A few steps we are taking to account for the danger of publication bias:

  1. Place more weight on randomized (experimental) as opposed to non-randomized (quasiexperimental) evaluations. A randomized evaluation is one in which program participants are chosen by lottery, and lotteried-in people are then compared to lotteried-out people to look for program effects. In a non-randomized evaluation, selection of which two groups to compare is generally done after-the-fact. As Esther Duflo argues in “Use of Randomization in the Evaluation of Development Effectiveness” (PDF):

    Publication bias is likely to a particular problem with retrospective studies. Ex post the researchers or evaluators define their own comparison group, and thus may be able to pick a variety of plausible comparison groups; in particular, researchers obtaining negative results with retrospective techniques are likely to try different approaches, or not to publish. In the case of “natural experiments” and instrumental variable estimates, publication bias may actually more than compensate for the reduction in bias caused by the use of an instrument because these estimates tend to have larger standard errors, and researchers looking for significant results will only select large estimates. For example, Ashenfelter, Harmon and Oosterberbeek (1999) show that the there is strong evidence of publication bias of instrumental variables estimates of the returns to education: on average, the estimates with larger standard errors also tend to be larger. This accounts for most of the oft-cited result that instrumental estimates of the returns to education are higher than ordinary least squares estimates.

    In contrast, randomized evaluations commit in advance to a particular comparison group: once the work is done to conduct a prospective randomized evaluation the results are usually documented and published even if the results suggest quite modest effects or even no effects at all.

    In short, a randomized evaluation is one where researchers determined in advance which two groups they were going to compare – leaving a lot less room for fudging the numbers (purposefully or subconsciously) later.

    In the same vein, we favor “simple” results from such evaluations: we put more weight on studies that simply measured a set of characteristics for the two groups and published the results as is, rather than performing heavy statistical adjustments and/or claiming effects for sub-groups that are chosen after the fact. (Note that the Nurse-Family Partnership evaluations performed somewhat heavy after-the-fact statistical adjustments; the NYC Voucher Experiment original study claimed effects for a subgroup, African-American students, even though this effect was not hypothesized before the experiment.)

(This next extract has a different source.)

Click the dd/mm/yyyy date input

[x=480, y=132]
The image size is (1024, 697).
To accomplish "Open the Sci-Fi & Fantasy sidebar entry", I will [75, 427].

  2. Place more weight on studies that would likely have been published even if they’d shown no results. The Poverty Action Lab and Innovators for Poverty Action publish info on their projects in progress, making it much less feasible to “bury” their results if they don’t come out as hoped. By contrast, for every report published by a standard academic journal – or worse, a nonprofit – there could easily be several discouraging reports left in the filing cabinet.I would also guess that highly costly and highly publicized (in advance) studies are less likely to be buried, and thus more reliable when they bear good news.
  3. Don’t rely only on “micro” evidence. The interventions I have the most confidence are the ones that have both been rigorously studied on a small scale and have been associated with major success stories (such as the eradication of smallpox, the economic emergence of Asia, and more) whose size and impact are not in question. More on this idea in a future post.